Como ya anticipaba, Félix Urabayen es gran paisajista, y en el desarrollo de la novela[1] describe con acierto los pintorescos lugares de la ciudad, las vistas del paisaje circundante, etc. El narrador siente y nos hace sentir el dolor de las heridas visibles en la piel de la ciudad, sus ruinas (p. 31); describe el tañido de sus innumerables campanas (por ejemplo, en la p. 90); menciona la costumbre de los paseos por el Tránsito, la «estufa toledana», con sus vistas de San Cristóbal, la Vega Baja, Buenavista, los cigarrales… (pp. 85-86), sin olvidar una alusión a los numerosos turistas que recorren la ciudad. Gran importancia adquiere su visión del río Tajo (pp. 86-87). La vieja Toledo aparece como un remanso de paz y de arte que está sufriendo los efectos devastadores de la piqueta y de las empobrecedoras reconstrucciones con ladrillo (p. 88). La idea —expuesta por el capellán— es que debería construirse una ciudad nueva, en vez de destrozar la antigua de forma tan tosca.

Vista panorámica de Toledo

A veces Urabayen se detiene a pintar el crepúsculo toledano: «En el oro de la tarde Toledo empezaba a sumergirse en deleite místico» (p. 90), para recrearse a continuación con el panorama de San Servando y el valle (p. 91). Una nueva descripción panorámica de Toledo la encontramos en las pp. 102-103, cuando el narrador compara sus atardeceres y sus amaneceres. También nos habla Urabayen de los privilegiados rincones de Toledo para el amor (p. 106). La introducción del pintor Gaitán sirve para reflexionar sobre el color de Toledo y «la interpretación simbólica de la ciudad» (p. 117); la conclusión es que no hay un pintor de Toledo, porque se trata de una ciudad inaprensible en su totalidad. En el capítulo V de la segunda parte leemos: «Toledo posee el silencio heroico, la soledad indispensable que ha de acompañar a toda creación artística» (p. 187[2]), y el narrador se explaya en una evocación de sus casas llenas de sol, su silencio y sosiego…[3]

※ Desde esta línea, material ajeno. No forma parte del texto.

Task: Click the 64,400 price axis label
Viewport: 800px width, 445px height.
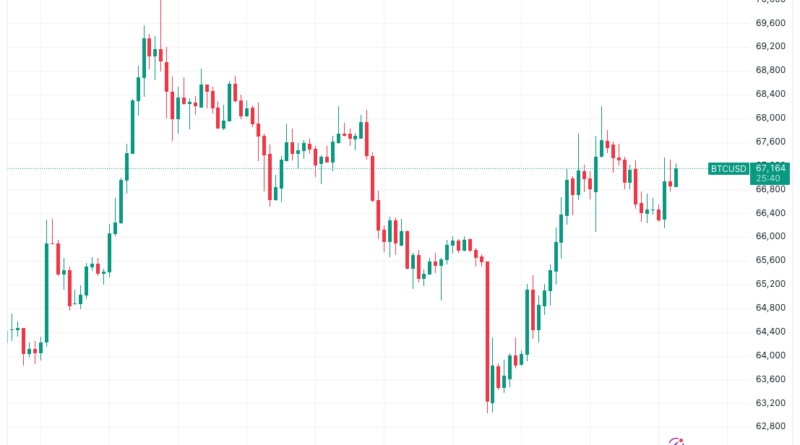Action: (x=769, y=332)
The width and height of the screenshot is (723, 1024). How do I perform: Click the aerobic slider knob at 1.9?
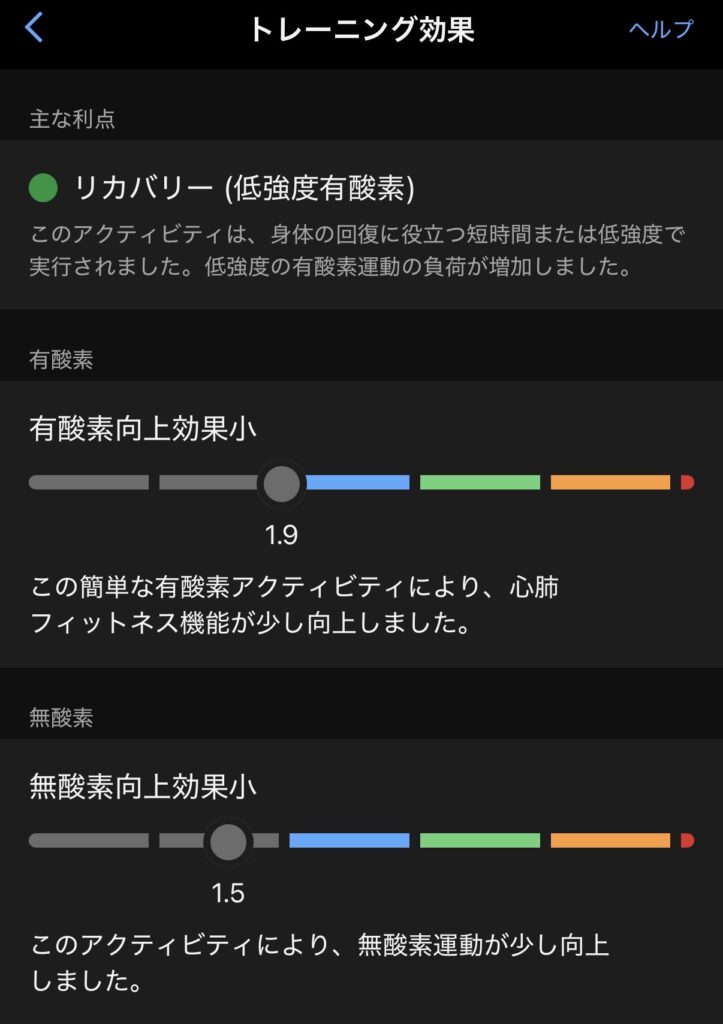coord(281,483)
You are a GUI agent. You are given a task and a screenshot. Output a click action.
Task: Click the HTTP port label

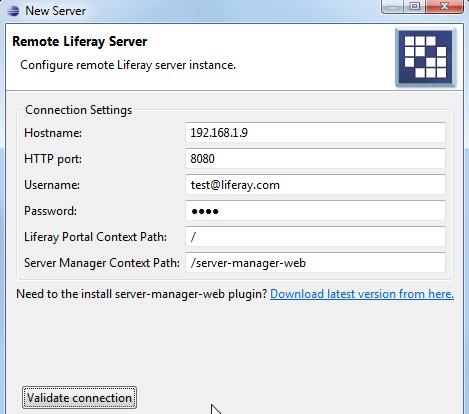point(53,159)
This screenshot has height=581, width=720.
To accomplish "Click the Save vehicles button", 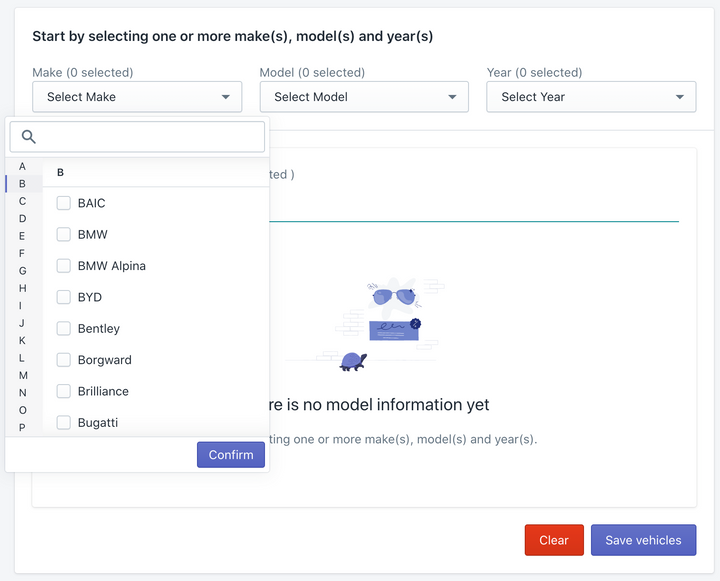I will tap(643, 540).
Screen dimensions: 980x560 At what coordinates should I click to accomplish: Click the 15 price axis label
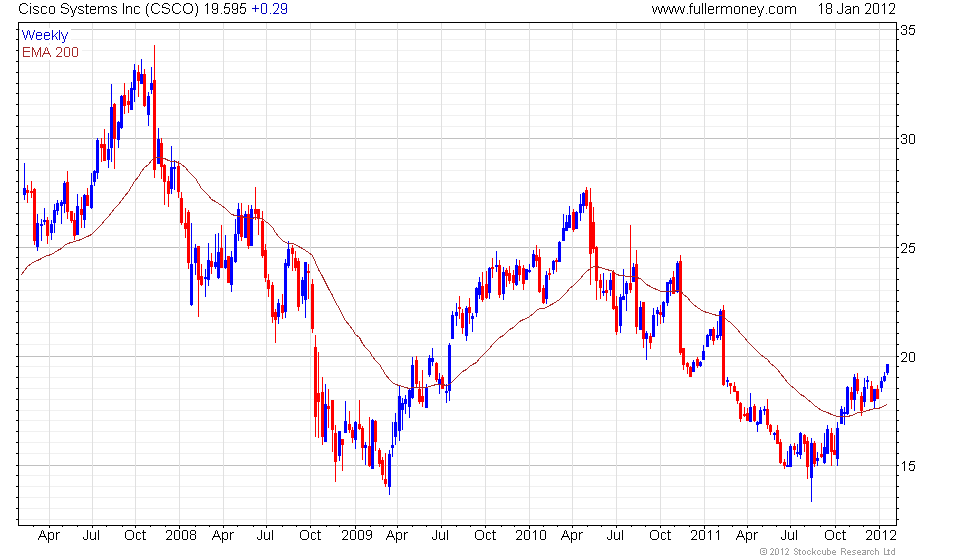(908, 466)
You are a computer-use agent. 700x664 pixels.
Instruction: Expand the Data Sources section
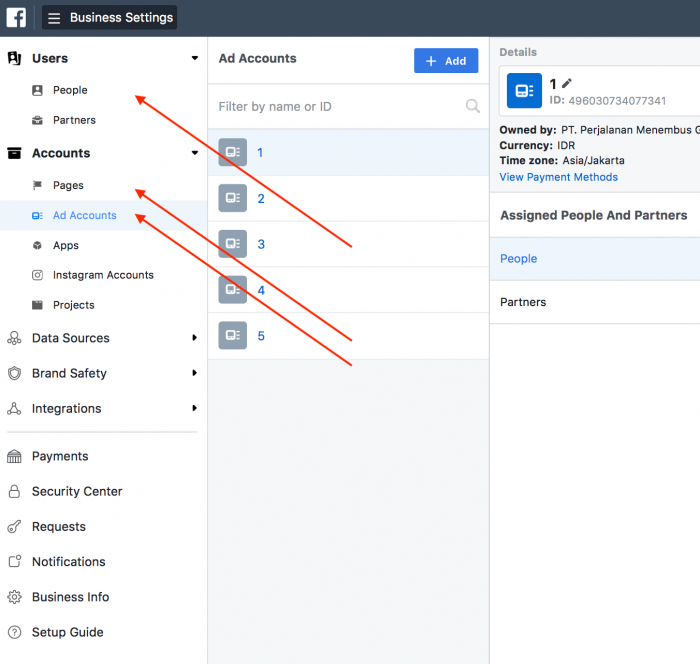(x=194, y=338)
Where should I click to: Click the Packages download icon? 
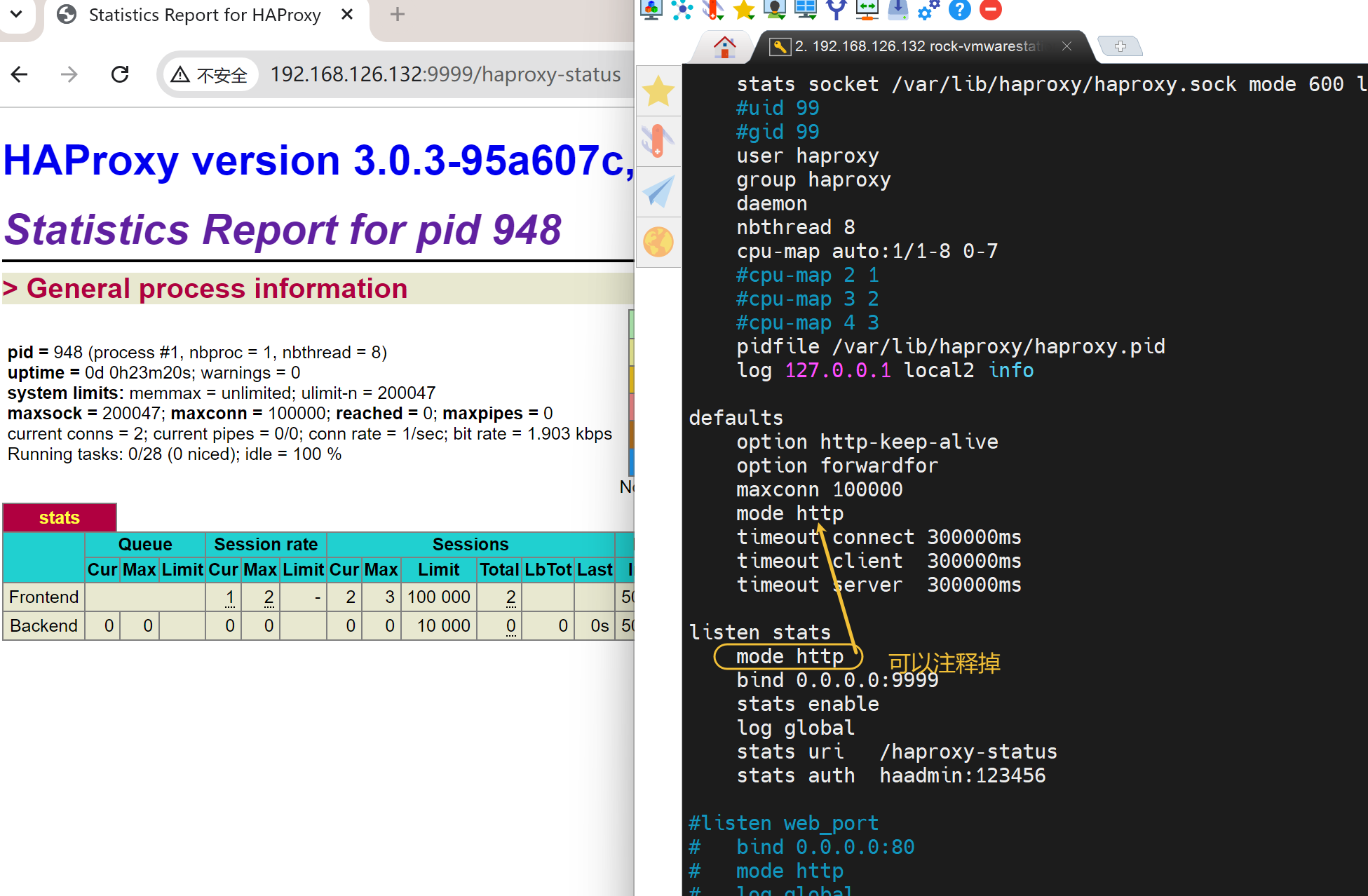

[1] Citaré por Félix Urabayen, Don Amor volvió a Toledo, Madrid, Espasa-Calpe, 1936.

[2] En otro momento se habla de la plaza de las Capuchinas, donde vive el capellán, como «último reducto artístico que guarda el sabor eclesiástico de Toledo» (p. 45).

[3] Remito para más detalles a mis trabajos: Carlos Mata Induráin, «La herencia del 98. Félix Urabayen o el idilio entre Vasconia y Castilla»Pregón Siglo XXI, núm. 12, Navidad de 1998, pp. 23-27; «Toledo, ciudad dormida. El retrato físico y moral de la “imperial ciudad” en la narrativa de Félix Urabayen», en Kay M. Sibbald, Ricardo de la Fuente y Joaquín Díaz (eds.), Ciudades vivas / ciudades muertas: espacios urbanos en la literatura y el folklore hispánicos, Valladolid, Universitas Castellae, 2000, pp. 217-234; y «Toledo en la narrativa del 98 y del Regeneracionismo: Camino de perfección (1902) de Pío Baroja y Toledo: Piedad (1920) de Félix Urabayen», en Manuel Casado Velarde, Ruth Fine y Carlos Mata Induráin (eds.), Jerusalén y Toledo. Historias de dos ciudades, Madrid / Frankfurt am Main, Iberoamericana / Vervuert, 2012, pp. 215-231.